━━━━━ EXTRACTED RECORDS
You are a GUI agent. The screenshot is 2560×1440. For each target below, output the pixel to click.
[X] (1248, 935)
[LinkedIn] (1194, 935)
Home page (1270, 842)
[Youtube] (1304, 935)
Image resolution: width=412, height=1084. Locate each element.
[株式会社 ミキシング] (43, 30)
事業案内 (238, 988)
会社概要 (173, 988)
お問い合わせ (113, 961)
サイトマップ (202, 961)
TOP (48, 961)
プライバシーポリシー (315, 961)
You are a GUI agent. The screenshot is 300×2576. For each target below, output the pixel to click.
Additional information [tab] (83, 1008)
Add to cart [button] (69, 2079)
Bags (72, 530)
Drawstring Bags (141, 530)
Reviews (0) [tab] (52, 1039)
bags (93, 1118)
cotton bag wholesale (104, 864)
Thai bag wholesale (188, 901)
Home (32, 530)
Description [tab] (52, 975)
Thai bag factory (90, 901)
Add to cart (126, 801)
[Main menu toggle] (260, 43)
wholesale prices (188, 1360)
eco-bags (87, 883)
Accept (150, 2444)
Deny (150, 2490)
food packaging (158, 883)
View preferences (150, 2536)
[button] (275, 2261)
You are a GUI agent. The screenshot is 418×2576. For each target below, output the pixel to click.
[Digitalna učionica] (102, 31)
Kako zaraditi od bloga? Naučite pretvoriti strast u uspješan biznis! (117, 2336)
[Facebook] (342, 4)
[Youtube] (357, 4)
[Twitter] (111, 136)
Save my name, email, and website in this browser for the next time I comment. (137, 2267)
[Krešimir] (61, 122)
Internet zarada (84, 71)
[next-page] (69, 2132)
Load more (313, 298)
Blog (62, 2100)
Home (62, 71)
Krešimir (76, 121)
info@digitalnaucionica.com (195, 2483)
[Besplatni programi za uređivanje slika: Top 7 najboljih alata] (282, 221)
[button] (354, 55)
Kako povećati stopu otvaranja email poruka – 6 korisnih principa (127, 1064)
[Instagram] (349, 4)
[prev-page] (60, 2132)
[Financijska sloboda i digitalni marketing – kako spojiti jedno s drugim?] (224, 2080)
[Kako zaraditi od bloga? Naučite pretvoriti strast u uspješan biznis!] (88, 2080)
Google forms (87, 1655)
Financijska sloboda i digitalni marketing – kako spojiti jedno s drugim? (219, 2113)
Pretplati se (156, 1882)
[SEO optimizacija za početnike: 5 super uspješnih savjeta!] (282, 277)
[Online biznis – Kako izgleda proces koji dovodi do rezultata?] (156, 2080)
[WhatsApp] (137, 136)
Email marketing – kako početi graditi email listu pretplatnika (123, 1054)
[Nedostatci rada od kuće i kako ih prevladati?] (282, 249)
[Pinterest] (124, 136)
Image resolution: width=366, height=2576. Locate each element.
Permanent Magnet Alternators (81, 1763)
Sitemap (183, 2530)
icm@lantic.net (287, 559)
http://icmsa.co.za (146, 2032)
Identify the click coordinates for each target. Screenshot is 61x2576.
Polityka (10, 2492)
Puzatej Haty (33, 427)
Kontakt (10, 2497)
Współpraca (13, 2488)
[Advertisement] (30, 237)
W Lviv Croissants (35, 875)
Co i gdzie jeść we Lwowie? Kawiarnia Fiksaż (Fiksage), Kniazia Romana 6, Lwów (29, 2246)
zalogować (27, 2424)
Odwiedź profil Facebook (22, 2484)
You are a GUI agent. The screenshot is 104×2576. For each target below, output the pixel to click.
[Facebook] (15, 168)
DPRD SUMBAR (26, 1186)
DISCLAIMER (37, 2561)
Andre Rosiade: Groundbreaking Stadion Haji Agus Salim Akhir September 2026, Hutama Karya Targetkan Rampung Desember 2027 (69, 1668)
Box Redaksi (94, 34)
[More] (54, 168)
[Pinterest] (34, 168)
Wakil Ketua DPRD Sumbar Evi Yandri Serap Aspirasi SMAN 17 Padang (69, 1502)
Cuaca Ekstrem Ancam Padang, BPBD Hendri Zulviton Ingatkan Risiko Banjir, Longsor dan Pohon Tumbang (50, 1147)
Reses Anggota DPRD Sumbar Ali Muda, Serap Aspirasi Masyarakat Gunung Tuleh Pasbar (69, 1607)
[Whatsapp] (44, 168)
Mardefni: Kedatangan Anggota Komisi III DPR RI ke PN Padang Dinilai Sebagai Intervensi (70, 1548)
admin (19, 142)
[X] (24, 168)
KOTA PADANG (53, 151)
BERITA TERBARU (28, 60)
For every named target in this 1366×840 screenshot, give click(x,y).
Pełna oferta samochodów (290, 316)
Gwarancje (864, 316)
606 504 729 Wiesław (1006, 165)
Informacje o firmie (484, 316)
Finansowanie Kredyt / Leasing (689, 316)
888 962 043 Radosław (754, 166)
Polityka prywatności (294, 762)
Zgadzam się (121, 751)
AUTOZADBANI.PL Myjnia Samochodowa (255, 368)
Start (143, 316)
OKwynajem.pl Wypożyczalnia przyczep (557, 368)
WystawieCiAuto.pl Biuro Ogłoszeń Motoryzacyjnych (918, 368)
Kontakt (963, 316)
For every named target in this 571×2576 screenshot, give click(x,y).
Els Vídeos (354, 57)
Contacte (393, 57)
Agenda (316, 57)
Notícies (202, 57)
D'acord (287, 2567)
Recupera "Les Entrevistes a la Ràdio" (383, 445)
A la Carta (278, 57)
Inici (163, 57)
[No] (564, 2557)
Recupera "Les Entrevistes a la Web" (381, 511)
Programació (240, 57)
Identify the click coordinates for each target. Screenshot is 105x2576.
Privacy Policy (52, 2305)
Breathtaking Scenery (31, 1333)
━━━━━━━━━━
REQUIRED ACTION: From the first line to the last, retype the records exactly as they stand above.

SOLUTION FOR THIS EXERCISE:
You are a GUI agent. The screenshot is 2560×1440. For each target below, output the pixel to click.
[X] (1248, 935)
[LinkedIn] (1194, 935)
Home page (1270, 842)
[Youtube] (1304, 935)
Image resolution: width=412, height=1084. Locate each element.
[株式会社 ミキシング] (43, 30)
事業案内 (238, 988)
会社概要 (173, 988)
お問い合わせ (113, 961)
サイトマップ (202, 961)
TOP (48, 961)
プライバシーポリシー (315, 961)
You are a GUI agent. The screenshot is 300×2576. For each target below, output the pixel to click.
Additional information [tab] (83, 1008)
Add to cart [button] (69, 2079)
Bags (72, 530)
Drawstring Bags (141, 530)
Reviews (0) [tab] (52, 1039)
bags (93, 1118)
cotton bag wholesale (104, 864)
Thai bag wholesale (188, 901)
Home (32, 530)
Description [tab] (52, 975)
Thai bag factory (90, 901)
Add to cart (126, 801)
[Main menu toggle] (260, 43)
wholesale prices (188, 1360)
eco-bags (87, 883)
Accept (150, 2444)
Deny (150, 2490)
food packaging (158, 883)
View preferences (150, 2536)
[button] (275, 2261)
You are a GUI agent. The screenshot is 418×2576. For each target below, output the pixel to click.
[Digitalna učionica] (102, 31)
Kako zaraditi od bloga? Naučite pretvoriti strast u uspješan biznis! (117, 2336)
[Facebook] (342, 4)
[Youtube] (357, 4)
[Twitter] (111, 136)
Save my name, email, and website in this browser for the next time I comment. (137, 2267)
[Krešimir] (61, 122)
Internet zarada (84, 71)
[next-page] (69, 2132)
Load more (313, 298)
Blog (62, 2100)
Home (62, 71)
Krešimir (76, 121)
info@digitalnaucionica.com (195, 2483)
[Besplatni programi za uređivanje slika: Top 7 najboljih alata] (282, 221)
[button] (354, 55)
Kako povećati stopu otvaranja email poruka – 6 korisnih principa (127, 1064)
[Instagram] (349, 4)
[prev-page] (60, 2132)
[Financijska sloboda i digitalni marketing – kako spojiti jedno s drugim?] (224, 2080)
[Kako zaraditi od bloga? Naučite pretvoriti strast u uspješan biznis!] (88, 2080)
Google forms (87, 1655)
Financijska sloboda i digitalni marketing – kako spojiti jedno s drugim? (219, 2113)
Pretplati se (156, 1882)
[SEO optimizacija za početnike: 5 super uspješnih savjeta!] (282, 277)
[Online biznis – Kako izgleda proces koji dovodi do rezultata?] (156, 2080)
[WhatsApp] (137, 136)
Email marketing – kako početi graditi email listu pretplatnika (123, 1054)
[Nedostatci rada od kuće i kako ih prevladati?] (282, 249)
[Pinterest] (124, 136)
Image resolution: width=366, height=2576. Locate each element.
Permanent Magnet Alternators (81, 1763)
Sitemap (183, 2530)
icm@lantic.net (287, 559)
http://icmsa.co.za (146, 2032)
Identify the click coordinates for each target. Screenshot is 61x2576.
Polityka (10, 2492)
Puzatej Haty (33, 427)
Kontakt (10, 2497)
Współpraca (13, 2488)
[Advertisement] (30, 237)
W Lviv Croissants (35, 875)
Co i gdzie jeść we Lwowie? Kawiarnia Fiksaż (Fiksage), Kniazia Romana 6, Lwów (29, 2246)
zalogować (27, 2424)
Odwiedź profil Facebook (22, 2484)
You are a GUI agent. The screenshot is 104×2576. For each target below, output the pixel to click.
[Facebook] (15, 168)
DPRD SUMBAR (26, 1186)
DISCLAIMER (37, 2561)
Andre Rosiade: Groundbreaking Stadion Haji Agus Salim Akhir September 2026, Hutama Karya Targetkan Rampung Desember 2027 (69, 1668)
Box Redaksi (94, 34)
[More] (54, 168)
[Pinterest] (34, 168)
Wakil Ketua DPRD Sumbar Evi Yandri Serap Aspirasi SMAN 17 Padang (69, 1502)
Cuaca Ekstrem Ancam Padang, BPBD Hendri Zulviton Ingatkan Risiko Banjir, Longsor dan Pohon Tumbang (50, 1147)
Reses Anggota DPRD Sumbar Ali Muda, Serap Aspirasi Masyarakat Gunung Tuleh Pasbar (69, 1607)
[Whatsapp] (44, 168)
Mardefni: Kedatangan Anggota Komisi III DPR RI ke PN Padang Dinilai Sebagai Intervensi (70, 1548)
admin (19, 142)
[X] (24, 168)
KOTA PADANG (53, 151)
BERITA TERBARU (28, 60)
For every named target in this 1366×840 screenshot, give click(x,y).
Pełna oferta samochodów (290, 316)
Gwarancje (864, 316)
606 504 729 Wiesław (1006, 165)
Informacje o firmie (484, 316)
Finansowanie Kredyt / Leasing (689, 316)
888 962 043 Radosław (754, 166)
Polityka prywatności (294, 762)
Zgadzam się (121, 751)
AUTOZADBANI.PL Myjnia Samochodowa (255, 368)
Start (143, 316)
OKwynajem.pl Wypożyczalnia przyczep (557, 368)
WystawieCiAuto.pl Biuro Ogłoszeń Motoryzacyjnych (918, 368)
Kontakt (963, 316)
For every named target in this 571×2576 screenshot, give click(x,y).
Els Vídeos (354, 57)
Contacte (393, 57)
Agenda (316, 57)
Notícies (202, 57)
D'acord (287, 2567)
Recupera "Les Entrevistes a la Ràdio" (383, 445)
A la Carta (278, 57)
Inici (163, 57)
[No] (564, 2557)
Recupera "Les Entrevistes a la Web" (381, 511)
Programació (240, 57)
Identify the click coordinates for each target. Screenshot is 105x2576.
Privacy Policy (52, 2305)
Breathtaking Scenery (31, 1333)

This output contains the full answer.